**Source data:**

◇ ◇ ◇ ◇ ◇

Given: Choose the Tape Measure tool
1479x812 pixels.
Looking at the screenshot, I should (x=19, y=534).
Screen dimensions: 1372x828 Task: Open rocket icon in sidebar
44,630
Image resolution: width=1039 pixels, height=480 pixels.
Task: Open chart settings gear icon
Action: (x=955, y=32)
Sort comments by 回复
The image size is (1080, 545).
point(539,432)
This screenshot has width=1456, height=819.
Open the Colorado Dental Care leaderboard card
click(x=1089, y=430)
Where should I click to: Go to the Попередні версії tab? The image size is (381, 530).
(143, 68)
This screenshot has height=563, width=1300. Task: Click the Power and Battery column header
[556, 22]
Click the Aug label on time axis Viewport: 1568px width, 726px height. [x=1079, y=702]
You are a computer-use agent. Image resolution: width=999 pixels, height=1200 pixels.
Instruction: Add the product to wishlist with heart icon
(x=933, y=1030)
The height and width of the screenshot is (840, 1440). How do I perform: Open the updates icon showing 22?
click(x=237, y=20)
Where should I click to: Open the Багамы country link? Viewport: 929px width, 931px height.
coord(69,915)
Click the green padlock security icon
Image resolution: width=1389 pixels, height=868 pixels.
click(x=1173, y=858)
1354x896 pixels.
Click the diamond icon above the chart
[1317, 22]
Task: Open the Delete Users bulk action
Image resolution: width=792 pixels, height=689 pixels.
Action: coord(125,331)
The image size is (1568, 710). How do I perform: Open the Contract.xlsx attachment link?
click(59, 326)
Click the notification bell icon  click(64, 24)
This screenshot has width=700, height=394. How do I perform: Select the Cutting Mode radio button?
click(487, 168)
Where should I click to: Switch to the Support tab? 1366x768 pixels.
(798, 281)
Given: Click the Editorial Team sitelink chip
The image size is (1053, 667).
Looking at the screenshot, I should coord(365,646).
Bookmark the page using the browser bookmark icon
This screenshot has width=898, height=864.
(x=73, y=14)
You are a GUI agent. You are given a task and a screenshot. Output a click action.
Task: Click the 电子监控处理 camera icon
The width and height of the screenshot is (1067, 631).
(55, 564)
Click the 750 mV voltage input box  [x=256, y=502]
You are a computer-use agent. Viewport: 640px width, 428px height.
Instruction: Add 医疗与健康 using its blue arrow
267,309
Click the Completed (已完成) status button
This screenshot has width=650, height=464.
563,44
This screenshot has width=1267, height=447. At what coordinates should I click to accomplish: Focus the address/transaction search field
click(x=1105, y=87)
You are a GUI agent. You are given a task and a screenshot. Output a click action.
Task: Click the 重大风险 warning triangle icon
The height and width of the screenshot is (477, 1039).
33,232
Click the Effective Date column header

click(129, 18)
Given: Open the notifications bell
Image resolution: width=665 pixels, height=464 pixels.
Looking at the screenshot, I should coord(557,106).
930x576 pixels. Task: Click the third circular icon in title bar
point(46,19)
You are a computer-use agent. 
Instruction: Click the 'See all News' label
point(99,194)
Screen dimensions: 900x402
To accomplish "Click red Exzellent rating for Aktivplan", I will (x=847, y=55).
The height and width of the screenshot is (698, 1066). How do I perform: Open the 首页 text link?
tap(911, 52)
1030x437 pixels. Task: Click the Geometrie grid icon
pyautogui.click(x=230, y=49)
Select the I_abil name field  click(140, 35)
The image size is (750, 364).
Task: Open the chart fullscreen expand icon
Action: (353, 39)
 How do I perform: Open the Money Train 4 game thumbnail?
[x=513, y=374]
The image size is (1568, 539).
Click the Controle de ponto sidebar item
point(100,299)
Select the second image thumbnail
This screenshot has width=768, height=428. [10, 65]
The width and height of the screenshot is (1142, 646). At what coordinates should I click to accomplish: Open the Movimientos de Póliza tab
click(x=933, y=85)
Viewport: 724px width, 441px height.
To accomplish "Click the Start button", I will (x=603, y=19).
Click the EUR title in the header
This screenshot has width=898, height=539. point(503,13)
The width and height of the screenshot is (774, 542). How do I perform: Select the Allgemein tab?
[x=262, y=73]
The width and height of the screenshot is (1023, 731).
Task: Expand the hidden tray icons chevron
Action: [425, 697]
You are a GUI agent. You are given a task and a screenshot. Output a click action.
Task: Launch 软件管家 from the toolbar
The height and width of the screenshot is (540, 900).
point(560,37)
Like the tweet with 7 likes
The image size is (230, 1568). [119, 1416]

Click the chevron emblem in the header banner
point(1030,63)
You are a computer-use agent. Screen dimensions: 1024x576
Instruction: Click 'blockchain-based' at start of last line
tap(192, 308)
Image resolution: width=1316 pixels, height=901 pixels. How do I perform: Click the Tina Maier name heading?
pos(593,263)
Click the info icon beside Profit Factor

◇ ◇ ◇ ◇ ◇

**What the task asks:** Return a copy of each line in the records above that has "bell" in it.

**Exercise output:**
Click the notification bell icon  click(64, 24)
Given: Open the notifications bell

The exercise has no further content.